Numbers, Facts and Trends Shaping Your World

Before And After

The Quasi-Informercial

Within this culture of using the morning shows to sell, there are distinct differences between the different programs.

Good Morning America

Even though it tended more toward hard news, especially after September 11, and has benefited most from ratings gains, ABC’s Good Morning America still devotes a similar amount of time as its competitors to basically selling viewers something.

In June, GMA spent 24 minutes of each program on average selling. By October, that number had fallen slightly—to 22 minutes.

During the 10 days studied in June, the selling on GMA broke down this way: The show aired 35 product stories, promoted sponsors 21 times during news segments, and used time in the newscast (outside commercial breaks) to mention or promote the network, its website or upcoming stories 249 times.

In October, GMA remade itself in some subtle and in some other not so subtle ways.

It aired roughly the same number of product stories but the type of products shifted substantially.

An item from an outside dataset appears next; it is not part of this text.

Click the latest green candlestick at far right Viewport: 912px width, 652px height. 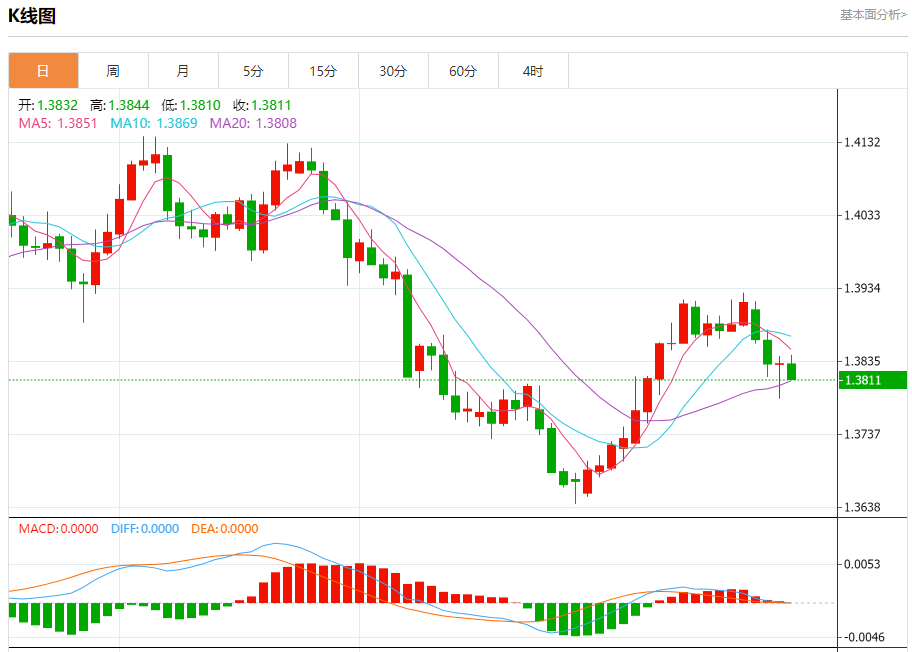[791, 372]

Music, TV, sports and Internet stories dropped by more than half (from 20 to eight). But GMA in October aired twice as many segments promoting movies—those interviews with the stars—after September 11, which is notable, in part, because it generally trails the competition in the amount of celebrity segments and stories.

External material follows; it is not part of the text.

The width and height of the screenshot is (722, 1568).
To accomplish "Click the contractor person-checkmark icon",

Time spent using the newscast to promote upcoming segments in the show, ABC’s website or other ABC programs decreased from the June period to October by 60%—to now just 6 minutes per show.

Almost all of this decline, however, is attributable to the fact that GMA did not air any multi-day special features in October, such as a wedding series it aired in June, that were effectively a daily promotion for the show, and a segment that was in itself a tease to keep people watching.

The Today Show8

The Today Show is the ratings leader in the morning, the most apt to air celebrities (as the No. 1 show also the most likely to command the most popular celebrities). It also may be the show that has fared least well on this story in terms of ratings.

The show has changed noticeably since September 11, even in the level of selling that it does.

In June The Today Show devoted the greatest number of minutes of the three morning shows to selling products.

By October, that had fallen measurably.

In the ten days studied in June, The Today Show aired 49 product stories, mentioned or showed the logo of sponsors 18 times inside the newscast, and it aired 306 network promotions, website promotions or teases of upcoming stories inside the newscast (as opposed to during commercial breaks).

Together, these product stories, sponsor mentions, promotions and teases averaged 31 minutes per program, some 35% of its non-commercial time.

By late October, the amount of selling on The Today Show had dropped by 10 minutes per program, and made up 24% of the non-commercial time. It now was roughly even with GMA in terms of the amount of time peddling stuff.

The number of product stories dropped by 25%, from 49 product stories in the June period to 37 in October.

The number of music and movie segments, for instance, dropped by almost half, from 18 to 10. The number of segments about consumer or business products fell from 10 to 5.

And the products it did carry were more oriented to current events. One consumer product segment, for instance, was with an executive from Jet Blue Airlines, talking about how the company was reinforcing its cockpit doors.

The number of times that sponsors were mentioned inside the newscast (as opposed to during commercials) also decreased, from 18 mentions in June to eight in October. This, too, was mainly because it had aired one of those wedding series in June, in which a couple is seen preparing for their wedding all week, to be married on the air on Friday.

Still, even in the period after September 11, the number of minutes devoted to selling still averaged 21 minutes per show, down significantly but still a considerable amount.

The Early Show

The CBS Early Show was the program that changed the least, when it came to promotion and selling product, after September 11.

In June, the show had the greatest number of product references but spent the least amount of time on those products.

In October, by changing little, it stood out for spending the most amount of its newscast selling something.

During the June period, The Early Show aired 42 product stories, mentioned sponsors inside the newscast 40 times, and aired 293 self- promotions, amounting to 22 minutes per program devoted to selling.

By October, the number of product references had fallen slightly but the time devoted to selling remained the same.

One reason for this is that over the ten days studied, it carried 11 separate segments promoting CBS network shows, six of then about “Survivor: Africa.”

8 For the purposes of comparison, the study excluded the third hour of The Today Show airing in some markets, and examined the same 7 a.m. to 9 a.m. hours as it did for the other network morning shows.